# Stored items
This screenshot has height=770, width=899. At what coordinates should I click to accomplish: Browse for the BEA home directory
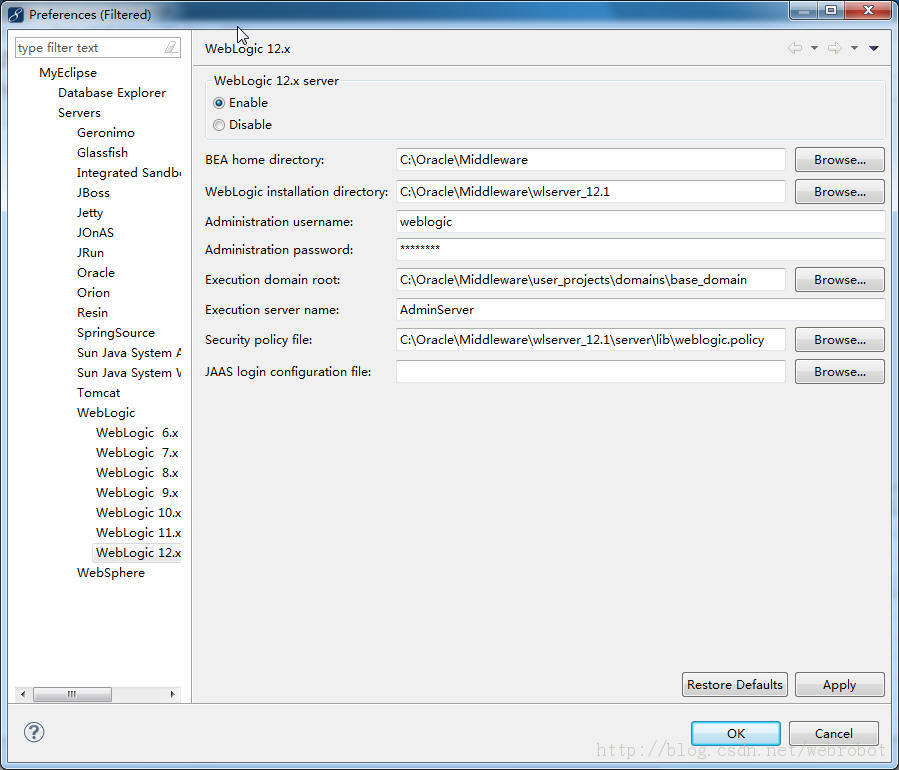pos(839,159)
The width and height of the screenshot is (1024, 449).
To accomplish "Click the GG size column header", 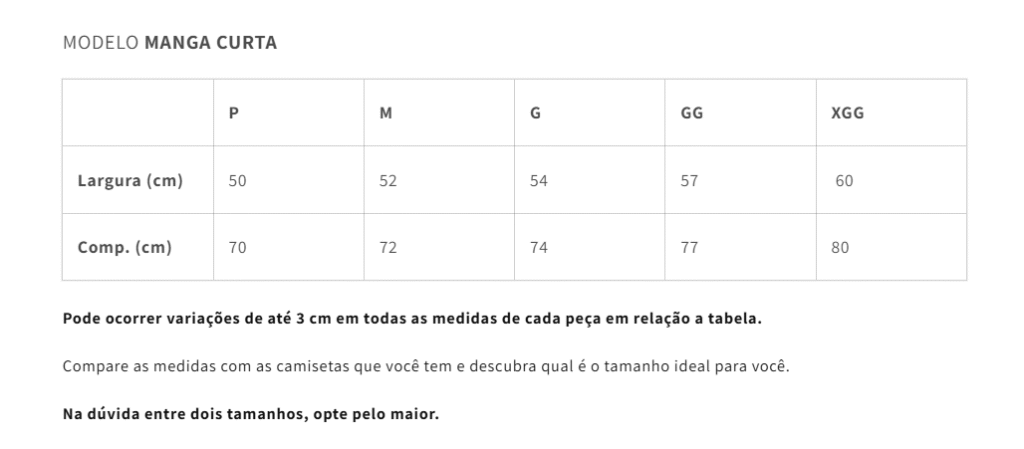I will (691, 113).
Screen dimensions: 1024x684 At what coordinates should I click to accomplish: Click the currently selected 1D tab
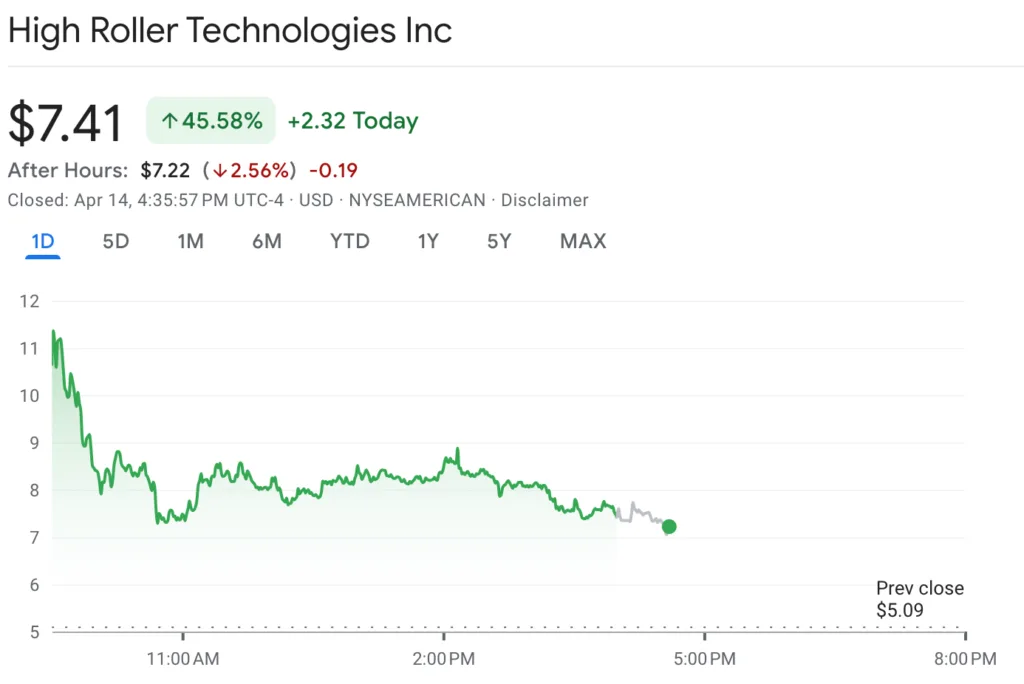pyautogui.click(x=42, y=241)
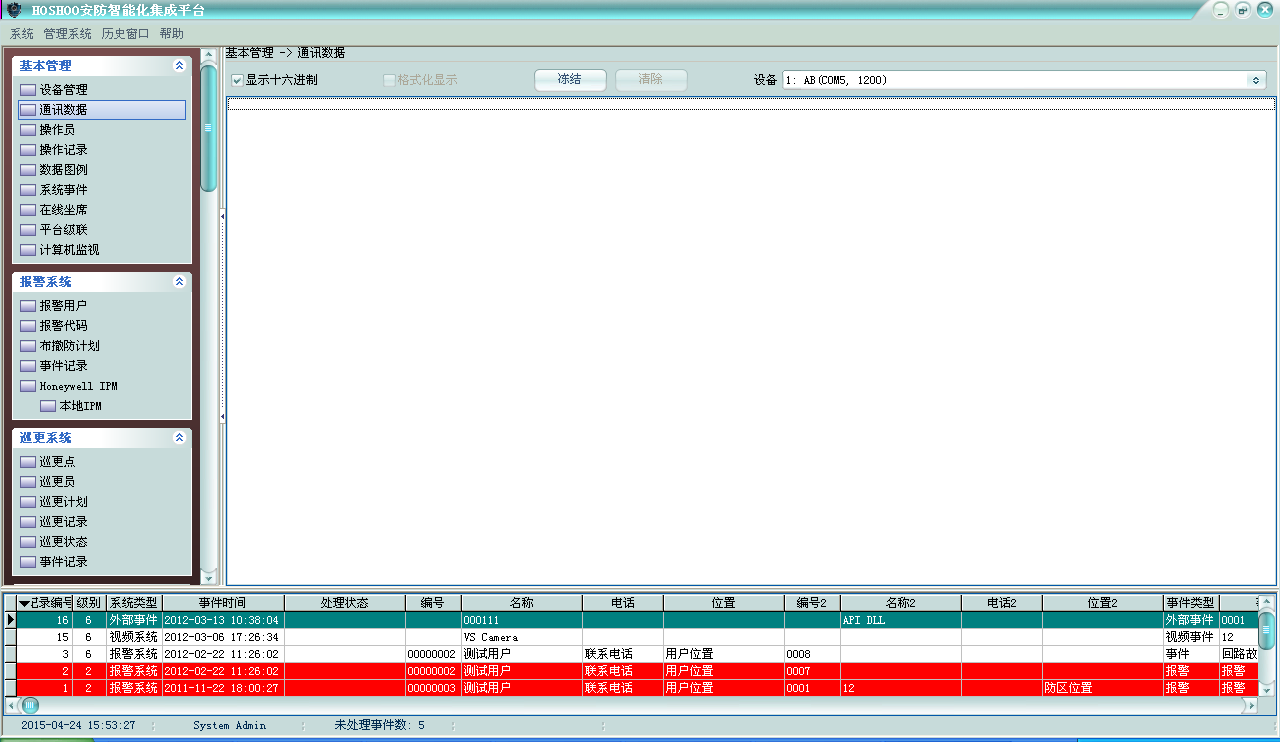Image resolution: width=1280 pixels, height=742 pixels.
Task: Open the 在线坐席 sidebar icon
Action: 28,210
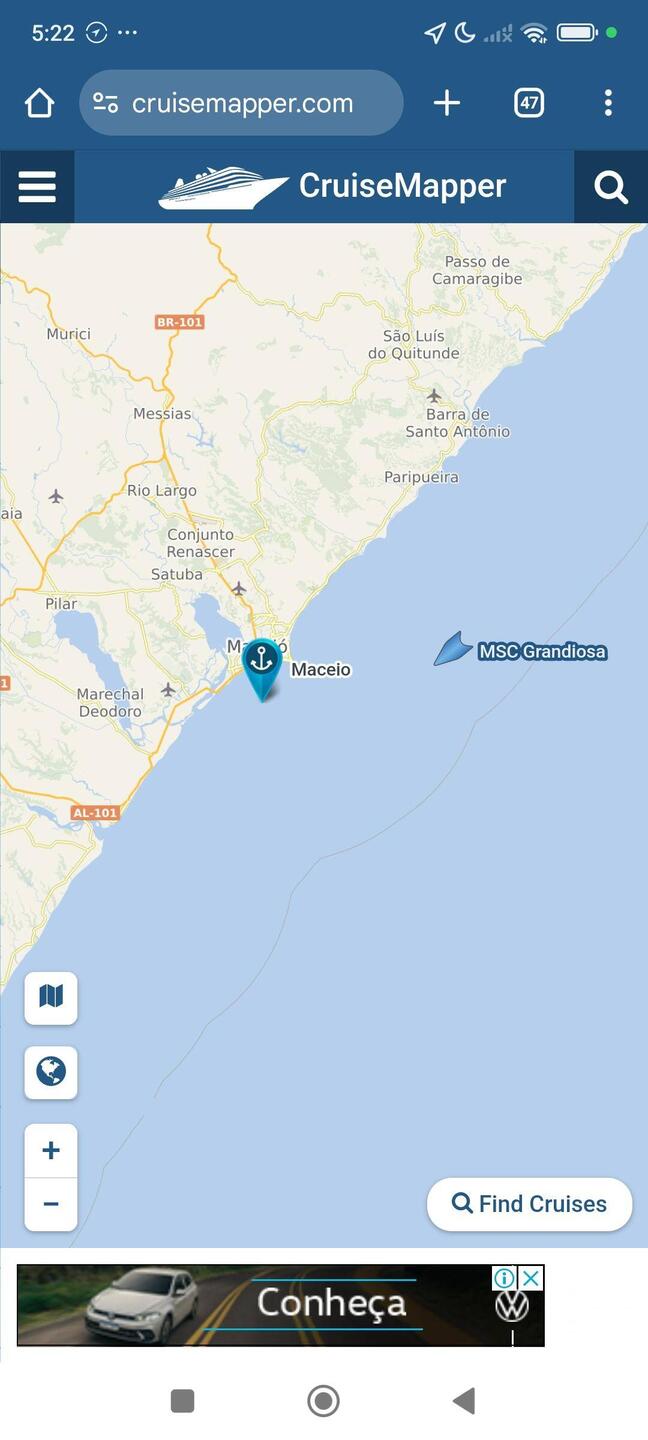Click the CruiseMapper logo
Screen dimensions: 648x1440
pyautogui.click(x=333, y=186)
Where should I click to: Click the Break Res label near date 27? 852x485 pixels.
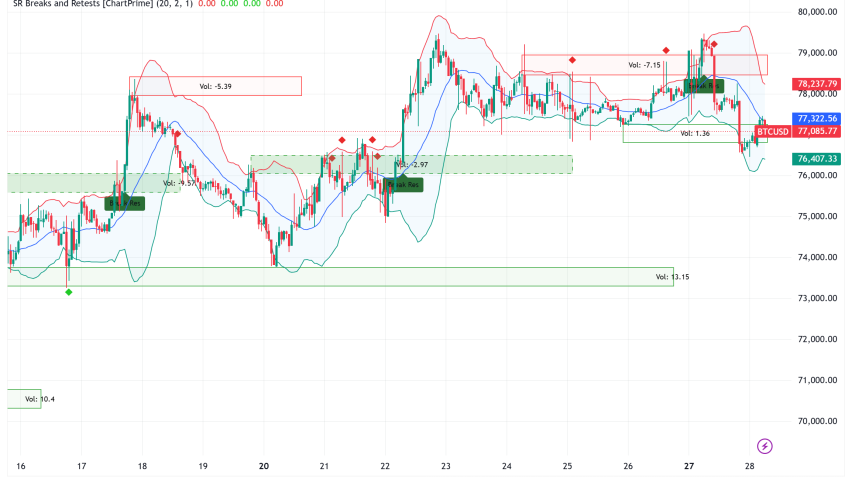point(703,86)
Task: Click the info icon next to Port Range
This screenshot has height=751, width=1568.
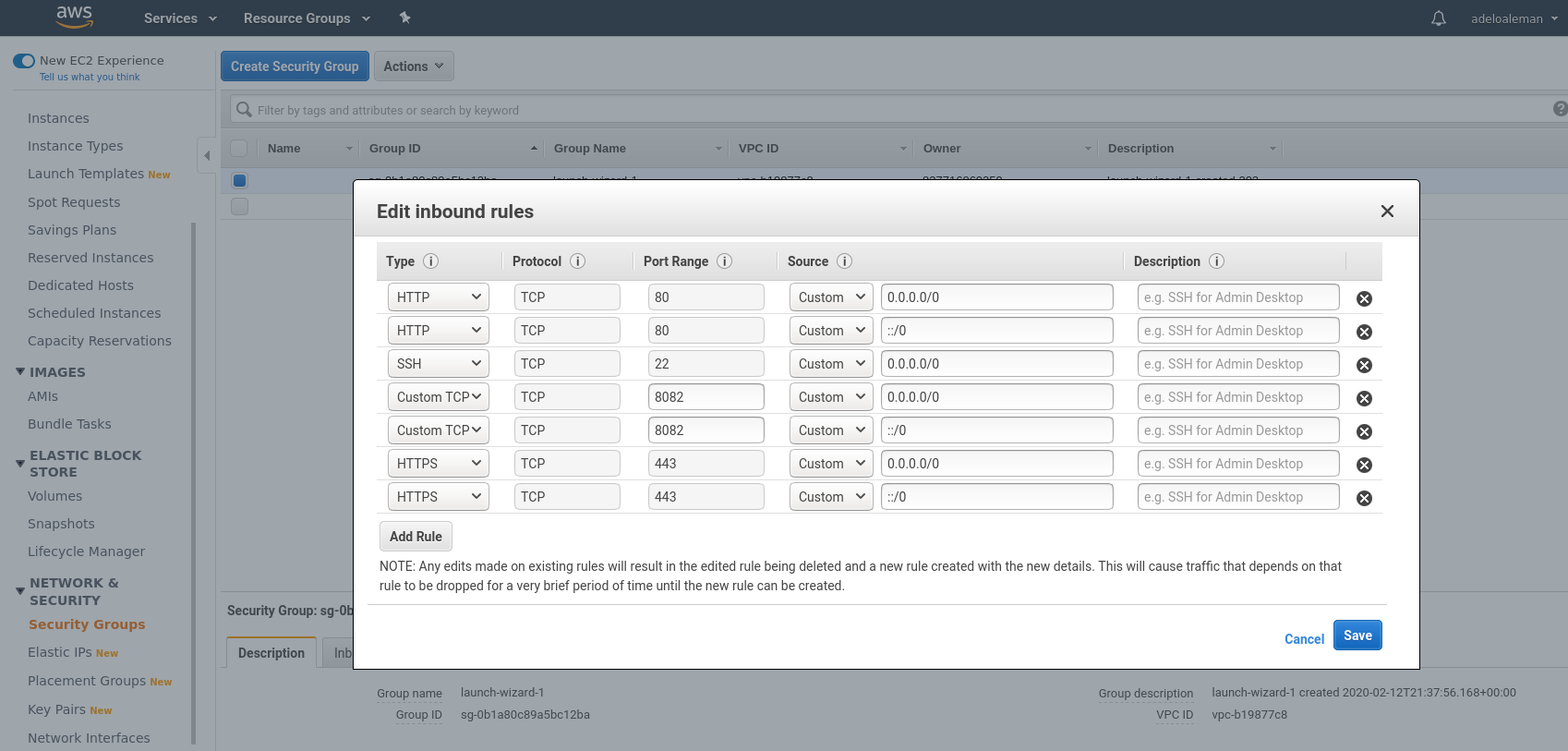Action: (x=724, y=261)
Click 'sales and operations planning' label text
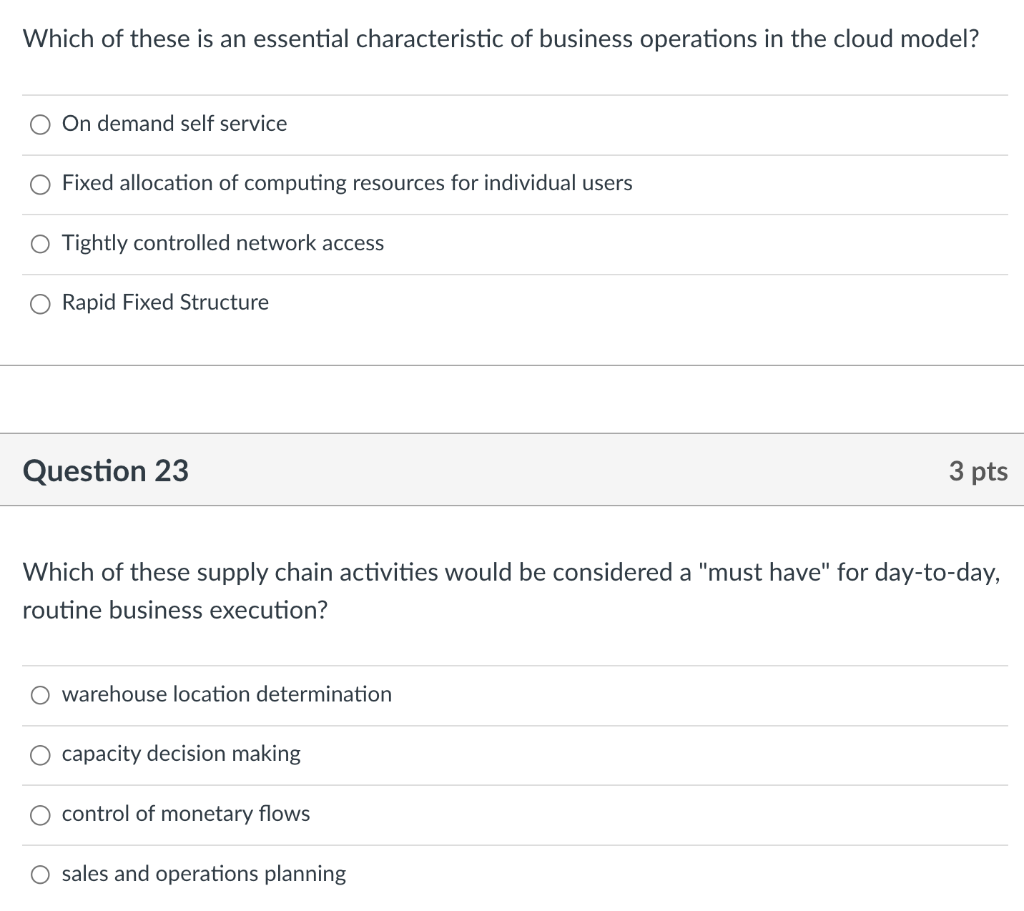This screenshot has width=1024, height=911. tap(203, 873)
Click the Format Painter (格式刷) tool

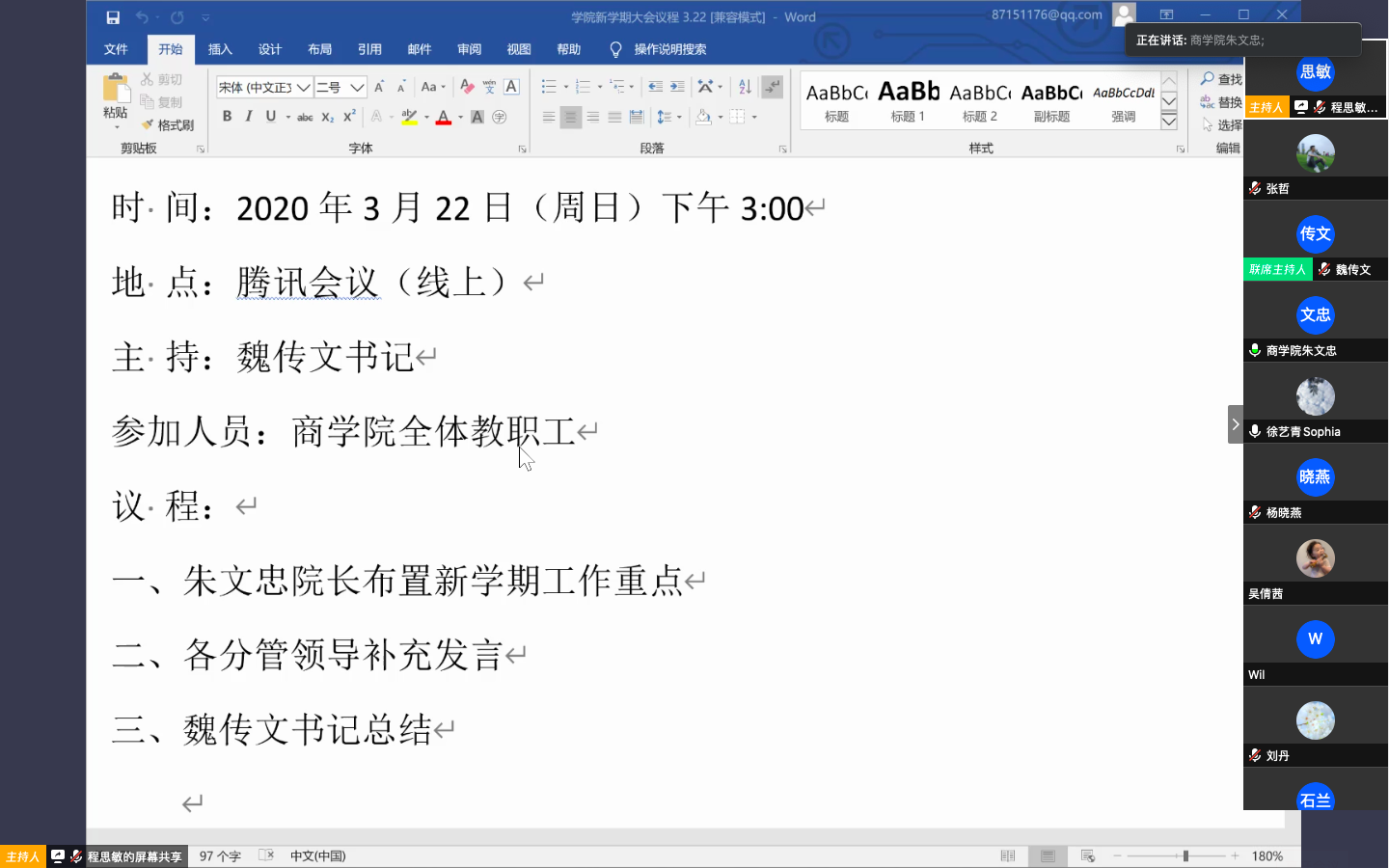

# What you are asked to do
The response must restate exactly the lines from the one containing "Task: Click the info icon next to Port Range" through the end of the records above and must leave out all pictures.

# Reply
Task: Click the info icon next to Port Range
This screenshot has height=751, width=1568.
Action: (x=724, y=261)
Click 'sales and operations planning' label text
This screenshot has width=1024, height=911. tap(203, 873)
Click the Format Painter (格式刷) tool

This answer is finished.